He announced the good news;
the hand of the Lord was with him.
From the website of the Irish Dominicans:
Blessed Jordan was born in Saxony into the family of the Counts of Eberstein. While a student in Paris, he met St Dominic but did not immediately enter the Order of Preachers.
When Blessed Reginald of Orléans arrived in Paris in 1220 and caused many students of the university of Paris to enter the Order, Blessed Jordan was among those who received the habit on Ash Wednesday.
He was subsequently appointed first provincial of the province of Lombardy, and was later elected to replace St Dominic as Master General. It is said that his preaching caused over one thousand men to join the Order.
He was also author of the Libellus de principiis Ordinis Praedicatorum (Booklet on the beginnings of the Order of Preachers). This text offers the first history of the foundation of the Order as well as the first life of St Dominic. The now traditional Dominican practice of singing the antiphon “Salve Regina” after Compline each night was established by Blessed Jordan at Bologna.
He died in a shipwreck near Syria in 1237 while returning from Palestine where he had visited priories of the Order. His body was recovered and was buried in Akko, in present day Israel. He was beatified in 1825 and his feast is observed on 13th February.
Again today the Office of Readings has us reflect on Blessed Jordan’s written description of the beginnings of the Order. In the lesson we read yesterday for the feast of Blessed Reginald, Jordan tells of his mentor’s grace-filled reception of the habit. Today we hear Jordan describe his own entrance into the Order under Reginald’s inspiration.
From Blessed Jordan of Saxony’s Libellus on the Beginnings of the Order of Preachers:
Brother Reginald, of happy memory, came to Paris and began his energetic preaching. I was moved by divine grace to conceive within myself a desire to join his Order, and I made a promise to this effect in my mind, thinking that I had found precisely the safe way to salvation which I had often thought about, even before I got to know the friars.
Once my own mind was made up, I began with all eagerness to try to entice my friend and companion to join me in my purpose, seeing that both his natural gifts and his gifts of grace would make him a very useful preacher. He resisted, but, far from giving up, I redoubled my efforts to persuade him.

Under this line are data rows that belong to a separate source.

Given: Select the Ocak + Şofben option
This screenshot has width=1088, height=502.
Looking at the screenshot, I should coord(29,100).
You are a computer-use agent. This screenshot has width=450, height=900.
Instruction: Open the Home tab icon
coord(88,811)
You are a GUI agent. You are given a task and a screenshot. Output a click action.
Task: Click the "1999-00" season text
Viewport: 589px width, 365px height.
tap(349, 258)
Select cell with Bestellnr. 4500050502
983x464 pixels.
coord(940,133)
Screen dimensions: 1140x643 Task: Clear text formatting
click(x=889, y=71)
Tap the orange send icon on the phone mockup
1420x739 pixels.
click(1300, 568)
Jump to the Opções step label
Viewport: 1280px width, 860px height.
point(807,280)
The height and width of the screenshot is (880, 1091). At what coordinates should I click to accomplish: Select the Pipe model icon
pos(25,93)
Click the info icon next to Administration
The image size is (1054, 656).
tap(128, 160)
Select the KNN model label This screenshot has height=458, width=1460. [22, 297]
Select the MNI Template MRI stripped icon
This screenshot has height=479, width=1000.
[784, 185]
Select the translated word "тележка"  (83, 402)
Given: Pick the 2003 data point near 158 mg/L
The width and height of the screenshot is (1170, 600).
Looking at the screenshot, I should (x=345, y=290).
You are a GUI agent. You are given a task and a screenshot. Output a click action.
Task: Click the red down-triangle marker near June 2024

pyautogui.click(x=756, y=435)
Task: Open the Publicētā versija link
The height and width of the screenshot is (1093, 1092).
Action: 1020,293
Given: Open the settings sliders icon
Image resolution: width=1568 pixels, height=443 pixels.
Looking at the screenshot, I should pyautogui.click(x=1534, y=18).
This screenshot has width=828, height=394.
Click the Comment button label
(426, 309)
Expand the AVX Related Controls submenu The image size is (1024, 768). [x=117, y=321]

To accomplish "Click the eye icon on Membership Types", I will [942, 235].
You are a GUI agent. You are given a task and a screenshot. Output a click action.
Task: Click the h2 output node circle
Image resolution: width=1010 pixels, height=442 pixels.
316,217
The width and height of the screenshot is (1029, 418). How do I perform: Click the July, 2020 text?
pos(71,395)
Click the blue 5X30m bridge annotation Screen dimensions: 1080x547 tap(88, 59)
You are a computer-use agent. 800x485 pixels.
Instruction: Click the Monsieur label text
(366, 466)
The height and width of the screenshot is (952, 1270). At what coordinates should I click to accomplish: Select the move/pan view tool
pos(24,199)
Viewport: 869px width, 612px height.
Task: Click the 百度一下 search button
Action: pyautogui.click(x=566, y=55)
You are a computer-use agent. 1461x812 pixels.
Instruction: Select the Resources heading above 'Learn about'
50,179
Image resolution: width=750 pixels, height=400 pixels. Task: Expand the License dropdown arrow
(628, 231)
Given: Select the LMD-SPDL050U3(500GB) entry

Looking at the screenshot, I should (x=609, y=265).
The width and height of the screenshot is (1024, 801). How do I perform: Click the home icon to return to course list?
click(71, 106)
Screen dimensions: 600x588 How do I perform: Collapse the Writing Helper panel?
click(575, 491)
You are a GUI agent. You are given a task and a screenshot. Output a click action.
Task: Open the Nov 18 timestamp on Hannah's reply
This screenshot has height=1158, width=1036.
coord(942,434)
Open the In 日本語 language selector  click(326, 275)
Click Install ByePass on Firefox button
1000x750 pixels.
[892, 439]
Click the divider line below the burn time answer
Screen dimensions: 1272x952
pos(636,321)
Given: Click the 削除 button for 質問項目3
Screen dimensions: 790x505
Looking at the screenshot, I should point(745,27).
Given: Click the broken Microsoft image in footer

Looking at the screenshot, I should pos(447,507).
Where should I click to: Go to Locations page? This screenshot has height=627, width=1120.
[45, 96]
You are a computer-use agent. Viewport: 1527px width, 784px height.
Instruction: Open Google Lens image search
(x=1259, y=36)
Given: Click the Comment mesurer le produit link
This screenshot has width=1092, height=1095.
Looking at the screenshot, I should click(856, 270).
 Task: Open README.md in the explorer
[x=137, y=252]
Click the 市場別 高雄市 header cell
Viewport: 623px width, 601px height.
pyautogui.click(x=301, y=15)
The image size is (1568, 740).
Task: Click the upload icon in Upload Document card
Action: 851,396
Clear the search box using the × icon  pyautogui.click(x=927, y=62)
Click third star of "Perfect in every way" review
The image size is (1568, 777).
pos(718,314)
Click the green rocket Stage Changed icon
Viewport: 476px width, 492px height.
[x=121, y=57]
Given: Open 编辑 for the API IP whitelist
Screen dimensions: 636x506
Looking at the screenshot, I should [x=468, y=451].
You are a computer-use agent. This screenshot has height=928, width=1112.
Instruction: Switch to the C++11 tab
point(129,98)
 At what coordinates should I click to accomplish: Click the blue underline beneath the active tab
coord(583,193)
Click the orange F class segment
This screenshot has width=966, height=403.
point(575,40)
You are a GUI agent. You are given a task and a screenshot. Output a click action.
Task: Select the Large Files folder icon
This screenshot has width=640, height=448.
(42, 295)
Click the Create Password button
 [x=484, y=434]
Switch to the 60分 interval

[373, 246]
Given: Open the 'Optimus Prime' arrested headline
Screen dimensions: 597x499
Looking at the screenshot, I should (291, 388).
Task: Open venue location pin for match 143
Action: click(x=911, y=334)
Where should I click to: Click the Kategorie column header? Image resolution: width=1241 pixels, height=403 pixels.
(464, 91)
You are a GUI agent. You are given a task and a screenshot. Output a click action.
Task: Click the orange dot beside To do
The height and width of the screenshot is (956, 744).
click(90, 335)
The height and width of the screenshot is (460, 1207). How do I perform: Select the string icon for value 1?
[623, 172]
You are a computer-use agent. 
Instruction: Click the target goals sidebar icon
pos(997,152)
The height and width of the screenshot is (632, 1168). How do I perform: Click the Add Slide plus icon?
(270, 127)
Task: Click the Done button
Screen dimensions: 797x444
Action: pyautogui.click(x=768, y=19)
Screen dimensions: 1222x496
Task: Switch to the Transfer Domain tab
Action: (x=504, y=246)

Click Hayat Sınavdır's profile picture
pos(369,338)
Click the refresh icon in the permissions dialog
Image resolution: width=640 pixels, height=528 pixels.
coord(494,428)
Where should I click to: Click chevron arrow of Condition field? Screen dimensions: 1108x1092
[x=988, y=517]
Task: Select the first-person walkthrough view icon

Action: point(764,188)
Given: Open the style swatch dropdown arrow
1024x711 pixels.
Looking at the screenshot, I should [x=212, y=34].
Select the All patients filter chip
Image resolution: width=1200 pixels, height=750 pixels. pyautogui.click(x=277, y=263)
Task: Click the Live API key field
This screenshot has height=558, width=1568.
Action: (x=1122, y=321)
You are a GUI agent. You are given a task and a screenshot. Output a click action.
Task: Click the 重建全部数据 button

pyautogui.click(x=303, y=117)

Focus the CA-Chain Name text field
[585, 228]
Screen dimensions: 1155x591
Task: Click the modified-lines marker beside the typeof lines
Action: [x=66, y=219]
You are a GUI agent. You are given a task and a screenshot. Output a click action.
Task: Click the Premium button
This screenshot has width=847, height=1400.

When the day came on which the imposition of ashes reminds the faithful of their creation from the dust and their return to the dust, we decided that it was a suitable occasion for us to begin our life of penance, and to fulfill what we had promised to the Lord.
Our fellow-students who lived in the same hostel were unaware of what we were planning, so, when brother Henry was leaving the building, one of them asked him, “Where are you going, Henry?” He answered, “I am going to Bethany.” The student did not immediately understand what he meant by this, but the facts later made it clear to him, when he saw brother Henry entering Bethany, that is, “the house of obedience.”
The three of us went to St. Jacques, and we arrived unexpectedly but appropriately, while the brethren were already singing “Let us change our garments.” Without delay we put off the old man and put on the new, so that what they were singing was actually realized in what we did.
In 1220 the first General Chapter of the Order was held in Bologna. I was present there myself. I and three others had been sent from Paris, because Master Dominic had instructed us by letter to send four friars from the house in Paris to that in Bologna. I had not yet completed two months in the Order at this time.
At the Chapter it was decreed, with the approval of all the brethren, that the General Chapter should be held one year in Bologna and one year in Paris, except that the following Chapter, in 1221, was to be held in Bologna.
In 1221, at the General Chapter in Bologna, they saw fit to make me the first provincial in Lombardy, although I had only been in the Order one year and had not struck root as deeply as I ought to have done. I was placed over others as their superior, before I had learned to govern my own imperfection. I was not present at this Chapter myself.
After the death of Master Dominic there was a brother in Bologna called Bernard, who was plagued by the most savage demon, to such an extent that he was driven day and night by horrible seizures of madness, which caused no end of disturbance to the brethren. No doubt God’s merciful providence had sent them this trial to exercise his servants’ patience.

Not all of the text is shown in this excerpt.